Do you ever get the urge to simply change things up a bit? I did today, and I don’t know if this spur of the moment type of day will stick or if it’ll last until I open my eyes in the morning. I cleaned up in the administrative sense that may, hopefully, give me more time to do what I should be doing and what I want to be doing. It’s hard coalescing the should’s and the want’s, but I’m trying to anyway. What did I change? One of my biggest time sinks, both directly and indirectly, is all the web reading I do through the RSS feeds I’ve subscribed to over the years. You have no idea how many hours I spend a week simply scanning headlines and never actually reading anything. That’s insanely unproductive and wasteful. Instead, I chose the few sites I really like and subscribed to their newsletters, at least those that offered them. I’ll see if this saves me any time. If it does, great! I bought more books yesterday and I still have a lot of books left to read, so I hope I get to them soon.

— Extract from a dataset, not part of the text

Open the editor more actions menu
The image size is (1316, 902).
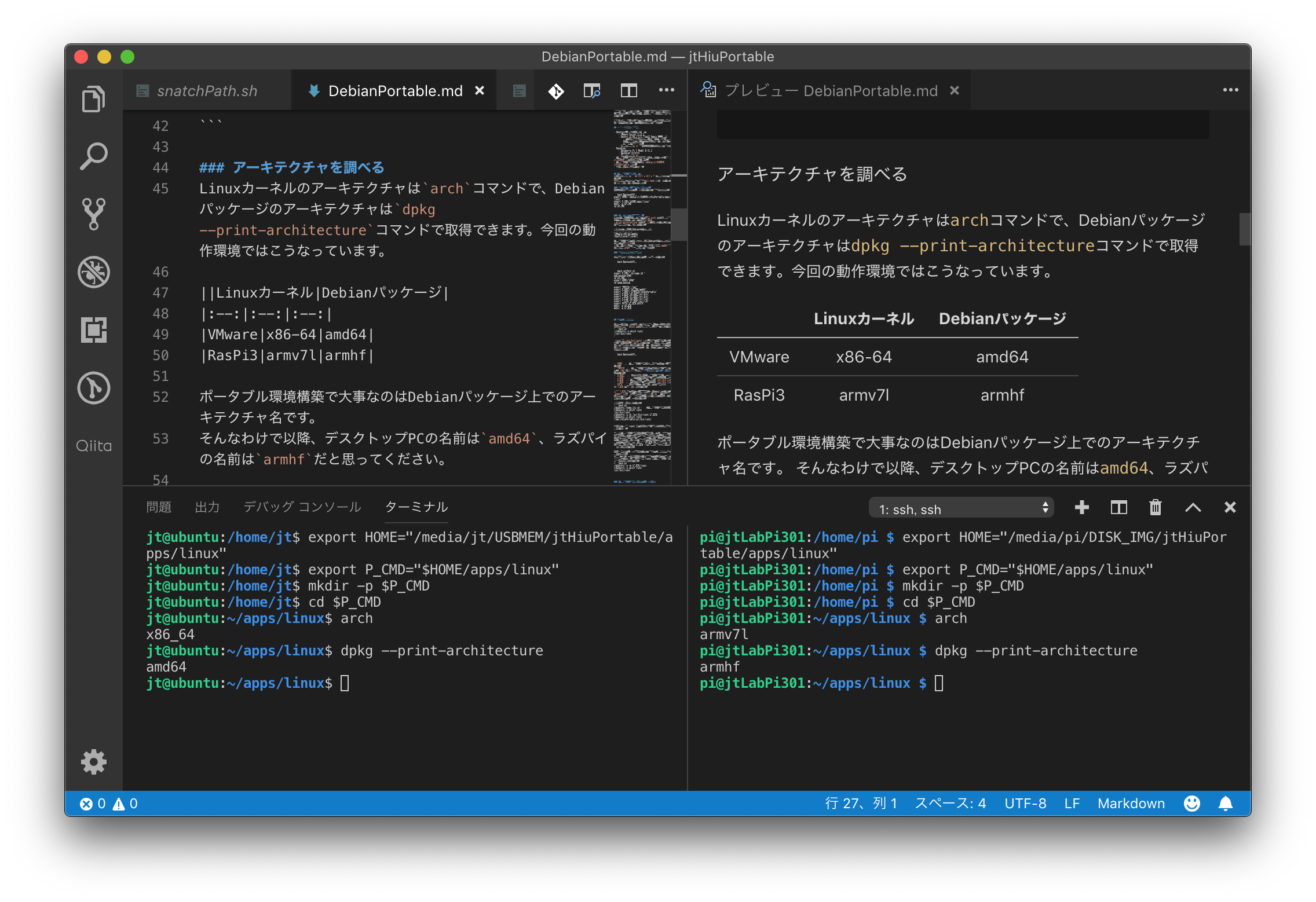[x=666, y=90]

The next thing I simplified was my OmniFocus projects list. I now only have 33 projects (I don’t remember what I had before, but it might’ve been close to 50), and about 260 action items, down from over 700. I don’t think I’m done weeding and culling and organizing this yet, though, so it might still go down more. What’s left over makes sense to me, and it has given me a greater focus as to what I want out of life right now. Many of my projects naturally breed other projects that I want to have on my list because they’re life changing type of projects. But I’m not there yet. I’m still reaching for the stars on a few things, and I’m failing.

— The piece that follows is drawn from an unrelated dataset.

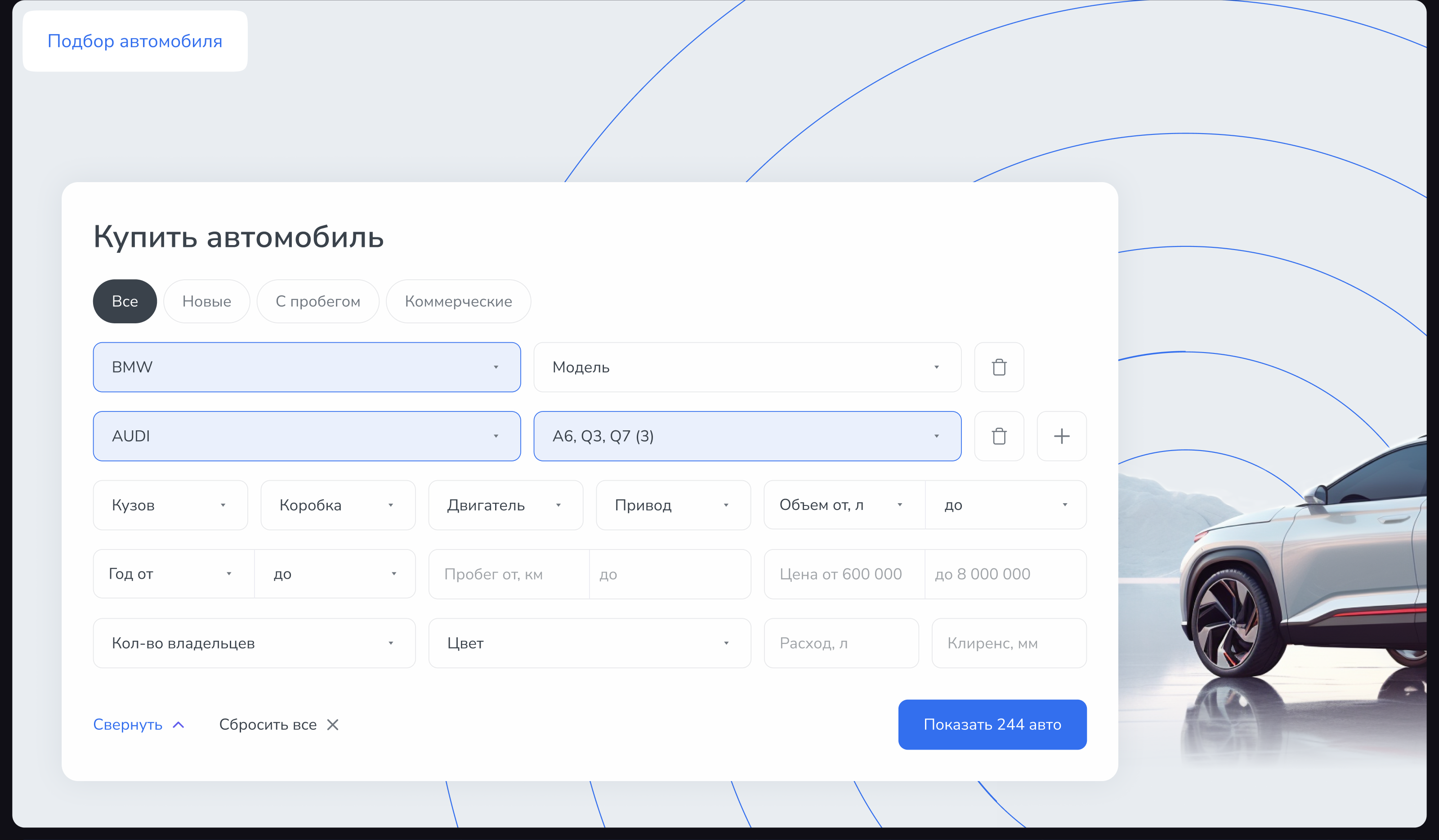Select the С пробегом filter pill
1439x840 pixels.
(x=317, y=301)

I wasn’t able to take the pack test today because my scheduled physical is still a few weeks away, and I can’t take it beforehand. So I spent all day today watching Gilmore Girls and rethinking what I want out of my life. I’ve found it dangerous to have all this time to think (just look at my weekends), so I bought wine and tried to forget about my life for a bit. It didn’t work. I almost cancelled my blog today. I really wanted to; it felt right. I’m going to cancel it come September, as in I’m not going to renew it. I’m going to finish out the year. I set out to write for a year, and I intend to see it through, no matter how much I don’t want to, and right now, I don’t want to. I don’t know what I’m going to do, but I know what I want to do, but as I’ve learned, I need more than just wanting to do something. I need to motivate myself to do something, and so I went back and reorganized and fiddled with my OmniFocus task list.
I feel like I’m going around in circles. At least my house is clean.